"It should have been a turkey shoot for the U.S. Navy."
Few words are more disheartening to Americans than FDR's "day of infamy," and few photos more provocative than the image of the burning USS Arizona. For the Greatest Generation, this was the burning Twin Towers. Twenty-four hundreds lives lost, another eleven hundred wounded. Eighteen ships sunk or damaged.
And it should have been a turkey shoot for the U.S. Navy.
On August 18, 1941, British double agent Dusko Popov—on loan from MI6 to the FBI—met with FBI Assistant Director Earl J. Connelley at the Commodore Hotel. Joining them were Dick Ellis, Popov's British Security Coordination supervisor, and Special Agent Charles Lanman, Popov's FBI case officer.
According to the memo that Connelley sent to FBI Director J. Edgar Hoover the following day, the meeting lasted three hours. After giving a brief explanation of how he became a German agent, and then a British double agent, Popov explained the two reasons the Abwehr had sent him to the U.S.: 1) to set up a German espionage network to be based in New York; and 2) to investigate the defenses at the Pearl Harbor naval base.

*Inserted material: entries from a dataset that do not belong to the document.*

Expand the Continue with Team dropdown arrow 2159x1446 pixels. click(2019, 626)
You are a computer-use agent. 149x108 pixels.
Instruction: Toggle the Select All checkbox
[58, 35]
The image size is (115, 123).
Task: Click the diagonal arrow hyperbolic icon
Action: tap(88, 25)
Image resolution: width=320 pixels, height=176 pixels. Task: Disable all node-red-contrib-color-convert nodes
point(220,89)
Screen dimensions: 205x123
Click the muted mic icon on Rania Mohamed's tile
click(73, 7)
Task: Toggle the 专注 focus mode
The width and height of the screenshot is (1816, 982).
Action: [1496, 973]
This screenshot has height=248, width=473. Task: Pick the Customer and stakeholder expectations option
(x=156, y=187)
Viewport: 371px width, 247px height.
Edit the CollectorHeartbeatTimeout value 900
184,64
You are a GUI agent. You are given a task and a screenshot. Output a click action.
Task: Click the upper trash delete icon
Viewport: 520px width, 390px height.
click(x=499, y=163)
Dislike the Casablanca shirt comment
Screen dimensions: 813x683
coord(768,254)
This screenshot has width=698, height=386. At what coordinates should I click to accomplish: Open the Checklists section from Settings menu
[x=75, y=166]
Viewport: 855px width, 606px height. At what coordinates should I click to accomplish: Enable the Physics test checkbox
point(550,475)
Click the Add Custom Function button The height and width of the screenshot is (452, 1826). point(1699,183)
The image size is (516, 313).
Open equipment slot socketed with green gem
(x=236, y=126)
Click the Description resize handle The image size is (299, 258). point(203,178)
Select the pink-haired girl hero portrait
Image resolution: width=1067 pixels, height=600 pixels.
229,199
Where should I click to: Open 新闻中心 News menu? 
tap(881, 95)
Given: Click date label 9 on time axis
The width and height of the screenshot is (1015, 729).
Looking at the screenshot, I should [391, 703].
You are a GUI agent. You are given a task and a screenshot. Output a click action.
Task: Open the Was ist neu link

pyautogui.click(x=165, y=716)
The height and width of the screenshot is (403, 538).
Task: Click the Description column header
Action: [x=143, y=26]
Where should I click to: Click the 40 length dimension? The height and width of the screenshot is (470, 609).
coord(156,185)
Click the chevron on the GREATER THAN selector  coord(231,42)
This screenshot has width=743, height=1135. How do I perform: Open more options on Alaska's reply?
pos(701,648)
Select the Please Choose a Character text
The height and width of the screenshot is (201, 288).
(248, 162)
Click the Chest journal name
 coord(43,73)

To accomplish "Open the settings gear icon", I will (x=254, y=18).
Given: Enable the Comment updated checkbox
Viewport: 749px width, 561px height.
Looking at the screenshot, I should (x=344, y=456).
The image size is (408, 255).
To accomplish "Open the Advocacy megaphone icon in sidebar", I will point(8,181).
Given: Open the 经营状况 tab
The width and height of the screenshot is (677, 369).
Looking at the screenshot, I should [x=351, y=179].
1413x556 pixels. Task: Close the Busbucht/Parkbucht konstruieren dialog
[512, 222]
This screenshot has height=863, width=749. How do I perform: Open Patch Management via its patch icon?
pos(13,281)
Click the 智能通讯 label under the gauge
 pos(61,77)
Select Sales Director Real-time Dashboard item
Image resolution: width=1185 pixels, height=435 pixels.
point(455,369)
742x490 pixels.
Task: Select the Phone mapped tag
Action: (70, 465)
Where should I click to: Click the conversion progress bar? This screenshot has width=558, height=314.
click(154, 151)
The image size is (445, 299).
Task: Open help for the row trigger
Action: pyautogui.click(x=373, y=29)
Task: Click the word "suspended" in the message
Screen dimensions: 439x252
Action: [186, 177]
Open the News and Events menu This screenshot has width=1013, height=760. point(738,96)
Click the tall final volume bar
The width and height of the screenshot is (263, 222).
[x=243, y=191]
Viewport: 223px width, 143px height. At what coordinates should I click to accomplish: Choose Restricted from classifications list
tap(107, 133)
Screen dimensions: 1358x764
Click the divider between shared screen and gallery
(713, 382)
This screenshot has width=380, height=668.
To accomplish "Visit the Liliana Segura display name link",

Dusko explained that Johann Jebsen, a recruiter for the Abwehr and Popov's best friend, had recently returned from Taranto, Italy with Baron Wolfgang von Gronau, Germany’s air attaché in Tokyo. Gronau and Jebsen, whose family owned a shipping empire, had been sent to investigate Taranto's naval base, Popov explained, which had been pummeled by a surprise British air raid on November 11-12, 1940. The base had been heavily defended—anti-aircraft guns, torpedo nets, barrage balloons—and the Japanese wanted details of how the British succeeded. Gonau told Jebsen, and Jebsen told Popov, that the Taranto raid would be a blueprint for a similar attack by the Japanese on a U.S. naval base.
During the meeting, Popov and Ellis gave the FBI officers Popov's two-page German questionnaire, as translated. Only one naval base was mentioned—Pearl Harbor—which comprised forty percent of the document's instructions. Eleven times Pearl Harbor, Hawaii, or base airports were mentioned. The document confirmed Jebsen's comment that Taranto would be a blueprint for a similar raid ... on Pearl Harbor.
Earl Connelley's twelve-page memo to Hoover on August 19, 1941 included the full two-page questionnaire. Inexplicably, Hoover told no one. Not President Roosevelt. Not Admiral Husband Kimmel, Pacific Fleet Commander. Not Naval Intelligence. Apparently intent on hiding the Pearl Harbor information from FDR, Hoover sent correspondence to the President about microdots—a new German technology for sending coded messages—"discovered" from a German spy [actually provided to the FBI by Popov], but said nothing of Popov's Pearl Harbor assignment. Not only that, the portion of the questionnaire that Hoover sent was clipped so that only the last section of the document, which said nothing of Hawaii or Pearl Harbor, was shown.
Hoover actively withheld the information from the President. Later, during the eight Pearl Harbor investigations, Hoover buried the information in classified FBI files, never to see the light of day. Popov, Ellis, and the countless MI5, MI6, and BSC officers who knew of the document were gagged by Britain's Official Secrets Act. They could say nothing.
Hoover's secret was safe for decades.
In my book, INTO THE LION'S MOUTH: The True Story of Dusko Popov—World War II Spy, Patriot, and the Real-Life Inspiration for James Bond (Berkley, June 14, 2016), I detail the entire saga, and include Popov's Pearl Harbor questionnaire, Connelley's memorandum to Hoover, and J. Edgar's correspondence to President Roosevelt. The conclusion, it appears, is simple.
Every textbook in America will have to change.